**Text extract**

━━━━━━━━━━

24 Persistent Volume How to Solve the Problem of Data Persistence

24 PersistentVolume How to Solve the Problem of Data Persistence #

Hello, I am Chrono.

After studying the “Beginner’s Guide” and the “Intermediate Guide,” I believe you have a comprehensive understanding of Kubernetes. Now, in the “Advanced Guide,” we will delve deeper into Kubernetes and explore more advanced knowledge and application techniques.

Let’s start with PersistentVolume today.

As early as the [Lesson 14], when we introduced ConfigMap/Secret, we came across the concept of Volume storage in Kubernetes. It uses the fields volumes and volumeMounts to mount a “virtual disk” to the Pod, injecting configuration information into the Pod as files for the processes to use.

However, at that time, Volumes could only store a small amount of data and were far from being a true “virtual disk.”

Today, let’s explore advanced usage of Volumes together and learn about the API objects that Kubernetes uses to manage storage resources - PersistentVolume, PersistentVolumeClaim, and StorageClass. We will also learn how to create actual usable storage volumes using local disks.

What is PersistentVolume #

In the just completed “Intermediate Tutorial” (Lesson 22), we built a WordPress website in a Kubernetes cluster. However, there was a serious problem: the Pods did not have persistent functionality, which resulted in MariaDB not being able to store data permanently.

Because the containers in the Pods are created from images, and image files are read-only, the process can only use temporary storage space to read and write disks. Once the Pod is destroyed, the temporary storage is immediately reclaimed and released, and the data is lost.

In order to ensure that the data still exists even after the Pod is destroyed and rebuilt, we need to find a solution to allow the Pod to use a real “virtual disk”. What should we do?

In fact, Kubernetes’ Volume already provides a good abstraction for data storage. It simply defines a “storage volume”, and we can freely decide the type, capacity, and how to store this “storage volume”. The Pod doesn’t need to care about these professional and complex details, as long as the volumeMounts are properly set, the Volume can be loaded into the container for use.

Therefore, Kubernetes extends the concept of Volume and introduces the PersistentVolume object, which is specifically used to represent persistent storage devices. However, it hides the underlying storage implementation, and all we need to know is that it can safely and reliably store data. (Because the term PersistentVolume is long, it is generally abbreviated as PV.)

So, where do the PVs in the cluster come from?

As an abstraction of storage, PV is actually some storage devices and file systems, such as Ceph, GlusterFS, NFS, or even local disks. Managing them is beyond the abilities of Kubernetes, so they are usually maintained by system administrators and then corresponding PVs are created in Kubernetes.

It is important to note that PV is a system resource of the cluster and is an object at the same level as Nodes. Pods do not have control over PVs, they only have usage rights.

What is PersistentVolumeClaim/StorageClass #

Now that we have PV, can we mount and use it directly in a Pod?

━━━━━━━━━━

**Given information**

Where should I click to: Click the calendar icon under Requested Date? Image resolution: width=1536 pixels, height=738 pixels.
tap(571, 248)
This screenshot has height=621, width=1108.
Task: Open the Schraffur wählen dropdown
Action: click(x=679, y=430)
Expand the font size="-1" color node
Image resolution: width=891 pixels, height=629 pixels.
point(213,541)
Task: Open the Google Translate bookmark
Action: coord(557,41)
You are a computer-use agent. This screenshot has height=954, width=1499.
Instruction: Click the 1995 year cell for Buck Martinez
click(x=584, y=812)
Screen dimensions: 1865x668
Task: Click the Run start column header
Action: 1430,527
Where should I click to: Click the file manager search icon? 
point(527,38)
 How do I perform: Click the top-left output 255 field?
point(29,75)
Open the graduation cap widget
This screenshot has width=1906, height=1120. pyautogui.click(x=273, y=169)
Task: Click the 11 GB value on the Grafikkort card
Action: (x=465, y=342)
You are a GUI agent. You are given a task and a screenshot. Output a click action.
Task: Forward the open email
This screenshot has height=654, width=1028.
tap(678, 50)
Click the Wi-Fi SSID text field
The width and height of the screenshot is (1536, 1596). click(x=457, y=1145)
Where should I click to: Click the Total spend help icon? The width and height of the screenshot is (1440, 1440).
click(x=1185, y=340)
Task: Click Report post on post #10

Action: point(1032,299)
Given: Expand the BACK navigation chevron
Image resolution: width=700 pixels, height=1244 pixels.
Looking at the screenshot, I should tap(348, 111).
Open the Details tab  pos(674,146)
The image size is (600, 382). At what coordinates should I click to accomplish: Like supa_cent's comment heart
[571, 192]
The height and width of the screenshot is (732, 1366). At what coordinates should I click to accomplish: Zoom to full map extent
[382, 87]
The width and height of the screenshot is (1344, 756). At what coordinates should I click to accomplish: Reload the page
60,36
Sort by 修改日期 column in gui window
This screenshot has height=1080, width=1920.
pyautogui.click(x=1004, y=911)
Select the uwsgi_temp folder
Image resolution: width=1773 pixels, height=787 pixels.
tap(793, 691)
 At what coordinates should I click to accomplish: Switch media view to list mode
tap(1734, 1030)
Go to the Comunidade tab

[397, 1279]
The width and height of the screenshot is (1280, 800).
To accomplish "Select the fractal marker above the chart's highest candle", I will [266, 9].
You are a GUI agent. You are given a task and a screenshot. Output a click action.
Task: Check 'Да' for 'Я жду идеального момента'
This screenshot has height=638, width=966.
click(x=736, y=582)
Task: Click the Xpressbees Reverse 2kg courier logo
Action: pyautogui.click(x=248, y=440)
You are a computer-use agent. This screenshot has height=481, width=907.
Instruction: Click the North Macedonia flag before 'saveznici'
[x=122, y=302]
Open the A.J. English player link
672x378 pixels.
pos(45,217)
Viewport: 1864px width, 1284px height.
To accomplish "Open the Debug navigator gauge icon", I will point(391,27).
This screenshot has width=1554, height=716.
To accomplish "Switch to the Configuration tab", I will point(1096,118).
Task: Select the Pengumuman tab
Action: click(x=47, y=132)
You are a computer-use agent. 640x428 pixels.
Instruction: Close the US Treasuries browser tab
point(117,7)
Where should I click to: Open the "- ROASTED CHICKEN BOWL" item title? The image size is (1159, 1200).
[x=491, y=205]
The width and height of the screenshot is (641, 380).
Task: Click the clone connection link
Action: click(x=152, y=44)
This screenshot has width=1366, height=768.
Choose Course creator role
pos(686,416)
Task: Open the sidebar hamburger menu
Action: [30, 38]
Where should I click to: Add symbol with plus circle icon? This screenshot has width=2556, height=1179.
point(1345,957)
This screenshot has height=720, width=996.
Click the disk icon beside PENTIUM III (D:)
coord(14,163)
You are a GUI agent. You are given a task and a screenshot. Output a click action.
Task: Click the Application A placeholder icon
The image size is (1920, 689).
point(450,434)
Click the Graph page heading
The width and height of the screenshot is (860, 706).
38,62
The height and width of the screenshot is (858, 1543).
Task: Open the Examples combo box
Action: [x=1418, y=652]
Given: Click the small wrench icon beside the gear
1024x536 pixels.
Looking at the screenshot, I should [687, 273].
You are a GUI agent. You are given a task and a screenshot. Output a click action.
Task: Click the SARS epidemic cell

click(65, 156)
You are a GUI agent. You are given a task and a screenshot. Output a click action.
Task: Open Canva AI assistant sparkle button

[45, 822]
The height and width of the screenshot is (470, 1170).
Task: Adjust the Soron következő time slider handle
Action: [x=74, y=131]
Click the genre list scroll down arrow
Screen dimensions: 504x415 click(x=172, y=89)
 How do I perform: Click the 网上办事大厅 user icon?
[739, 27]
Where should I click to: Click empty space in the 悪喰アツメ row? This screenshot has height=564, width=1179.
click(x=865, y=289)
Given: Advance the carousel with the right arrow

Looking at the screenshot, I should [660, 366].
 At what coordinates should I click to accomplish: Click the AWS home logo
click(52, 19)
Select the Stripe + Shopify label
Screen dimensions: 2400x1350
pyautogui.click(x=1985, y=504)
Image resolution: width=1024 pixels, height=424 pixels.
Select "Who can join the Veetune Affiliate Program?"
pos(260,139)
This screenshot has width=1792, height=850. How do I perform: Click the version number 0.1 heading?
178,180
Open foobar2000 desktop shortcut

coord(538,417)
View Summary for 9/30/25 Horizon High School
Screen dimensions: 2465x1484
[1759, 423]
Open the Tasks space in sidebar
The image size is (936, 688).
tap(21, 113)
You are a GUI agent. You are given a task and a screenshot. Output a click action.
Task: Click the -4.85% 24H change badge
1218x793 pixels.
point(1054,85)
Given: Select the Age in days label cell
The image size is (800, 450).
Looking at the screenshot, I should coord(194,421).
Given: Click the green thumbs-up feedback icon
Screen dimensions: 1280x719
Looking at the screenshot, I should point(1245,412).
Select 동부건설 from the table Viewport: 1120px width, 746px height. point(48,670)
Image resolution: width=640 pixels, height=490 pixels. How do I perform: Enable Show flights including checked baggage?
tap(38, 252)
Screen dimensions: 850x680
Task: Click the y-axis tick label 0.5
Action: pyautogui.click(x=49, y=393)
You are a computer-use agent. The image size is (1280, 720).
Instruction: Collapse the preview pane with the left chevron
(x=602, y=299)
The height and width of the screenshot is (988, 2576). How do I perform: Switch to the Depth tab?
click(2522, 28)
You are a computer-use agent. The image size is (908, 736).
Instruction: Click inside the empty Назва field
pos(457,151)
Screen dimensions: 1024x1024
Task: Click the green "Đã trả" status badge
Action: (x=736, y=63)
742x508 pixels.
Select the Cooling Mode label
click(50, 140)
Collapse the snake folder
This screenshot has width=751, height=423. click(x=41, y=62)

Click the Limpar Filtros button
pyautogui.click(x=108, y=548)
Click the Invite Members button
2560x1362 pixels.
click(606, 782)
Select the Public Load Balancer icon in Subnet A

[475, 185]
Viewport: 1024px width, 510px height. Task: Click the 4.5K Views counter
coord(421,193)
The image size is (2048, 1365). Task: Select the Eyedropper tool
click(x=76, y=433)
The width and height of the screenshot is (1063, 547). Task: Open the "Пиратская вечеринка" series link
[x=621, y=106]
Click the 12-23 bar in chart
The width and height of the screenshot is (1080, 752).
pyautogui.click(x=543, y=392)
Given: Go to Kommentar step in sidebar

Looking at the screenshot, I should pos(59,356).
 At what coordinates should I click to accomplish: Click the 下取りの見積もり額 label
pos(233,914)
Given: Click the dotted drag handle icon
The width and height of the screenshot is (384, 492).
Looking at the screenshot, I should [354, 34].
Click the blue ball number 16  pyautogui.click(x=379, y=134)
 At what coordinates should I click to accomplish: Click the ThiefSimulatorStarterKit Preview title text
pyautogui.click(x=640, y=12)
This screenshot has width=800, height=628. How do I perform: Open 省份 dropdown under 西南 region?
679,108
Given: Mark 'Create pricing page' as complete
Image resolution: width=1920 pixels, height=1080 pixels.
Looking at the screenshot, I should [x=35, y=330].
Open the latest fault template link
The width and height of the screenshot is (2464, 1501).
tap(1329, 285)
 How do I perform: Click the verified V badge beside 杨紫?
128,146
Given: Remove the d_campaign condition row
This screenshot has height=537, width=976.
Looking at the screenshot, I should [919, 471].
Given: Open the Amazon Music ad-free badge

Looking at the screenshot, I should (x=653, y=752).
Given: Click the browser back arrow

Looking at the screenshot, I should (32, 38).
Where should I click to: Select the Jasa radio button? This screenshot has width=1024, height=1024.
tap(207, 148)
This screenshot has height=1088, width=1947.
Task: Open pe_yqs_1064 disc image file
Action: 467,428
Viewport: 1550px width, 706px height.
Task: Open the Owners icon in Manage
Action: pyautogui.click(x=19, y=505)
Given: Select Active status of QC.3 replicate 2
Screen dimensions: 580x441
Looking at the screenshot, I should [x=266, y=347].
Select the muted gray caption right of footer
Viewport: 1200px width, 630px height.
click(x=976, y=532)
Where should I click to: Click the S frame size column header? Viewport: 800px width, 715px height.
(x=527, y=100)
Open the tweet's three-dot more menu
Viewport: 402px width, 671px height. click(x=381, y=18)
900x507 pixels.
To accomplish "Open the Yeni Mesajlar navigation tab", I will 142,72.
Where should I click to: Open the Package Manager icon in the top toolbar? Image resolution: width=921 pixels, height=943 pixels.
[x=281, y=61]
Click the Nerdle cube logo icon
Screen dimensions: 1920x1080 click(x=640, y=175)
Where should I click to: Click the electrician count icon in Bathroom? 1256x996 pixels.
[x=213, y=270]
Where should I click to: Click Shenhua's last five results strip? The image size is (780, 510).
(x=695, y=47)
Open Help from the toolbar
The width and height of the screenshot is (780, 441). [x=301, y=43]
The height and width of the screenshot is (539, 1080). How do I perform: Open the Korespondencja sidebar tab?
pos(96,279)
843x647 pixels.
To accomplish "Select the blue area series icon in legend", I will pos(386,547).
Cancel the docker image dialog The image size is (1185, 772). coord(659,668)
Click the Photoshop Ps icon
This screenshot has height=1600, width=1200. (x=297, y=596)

━━━━━━━━━━

**Instructions to follow**
Please pick up the Kubernetes PersistentVolume lesson after its final sentence and keep writing it.

**Response to this exercise**
Not yet. Because the differences between different storage devices are too significant: some are fast, some are slow; some can be shared for read and write, some can only be exclusively used for read and write; some have small capacities, only a few hundred MB, some have capacities as large as TB or PB…

With so many types of storage devices, it is a bit too limiting to manage them with just one PV object, and it does not adhere to the principle of “single responsibility”. Allowing Pods to directly select PV is not flexible either. So Kubernetes introduces two new objects, PersistentVolumeClaim and StorageClass, using the “intermediary layer” concept to further refine the process of allocating and managing storage volumes.

Let’s take a look at these two new objects.

PersistentVolumeClaim, abbreviated as PVC, is easy to understand from its name. It is used to request storage resources from Kubernetes. PVC is an object used by Pods, and it acts as a proxy for the Pods to request PV from the system. Once the resource request is successful, Kubernetes will associate the PV and PVC together. This action is called “binding”.

However, there are a lot of storage resources in the system, and it would be very cumbersome for PVC to traverse and find the appropriate PV directly. Therefore, we need to use StorageClass.

StorageClass functions similar to IngressClass mentioned in [Lesson 21]. It abstracts specific types of storage systems (such as Ceph, NFS) and serves as a “coordinator” between PVC and PV, helping PVC find the right PV. In other words, it simplifies the process of Pods mounting “virtual disks” and hides the implementation details of PV from Pods.

If you see this and still find it a bit difficult to understand, don’t worry. Let’s use an analogy from daily life to help clarify. After all, compared to CPUs and memory which we are more familiar with, our understanding of storage systems is relatively limited, so grasping these three new concepts in Kubernetes, PV, PVC, and StorageClass, may not be easy.

To illustrate with an example, let’s say you want to print 10 pages of documents in your office, so you call the reception desk to explain your needs.

The action of “making a phone call” is like PVC, requesting storage resources from Kubernetes.
The reception desk has various brands of office paper, with different sizes and specifications, which is like StorageClass.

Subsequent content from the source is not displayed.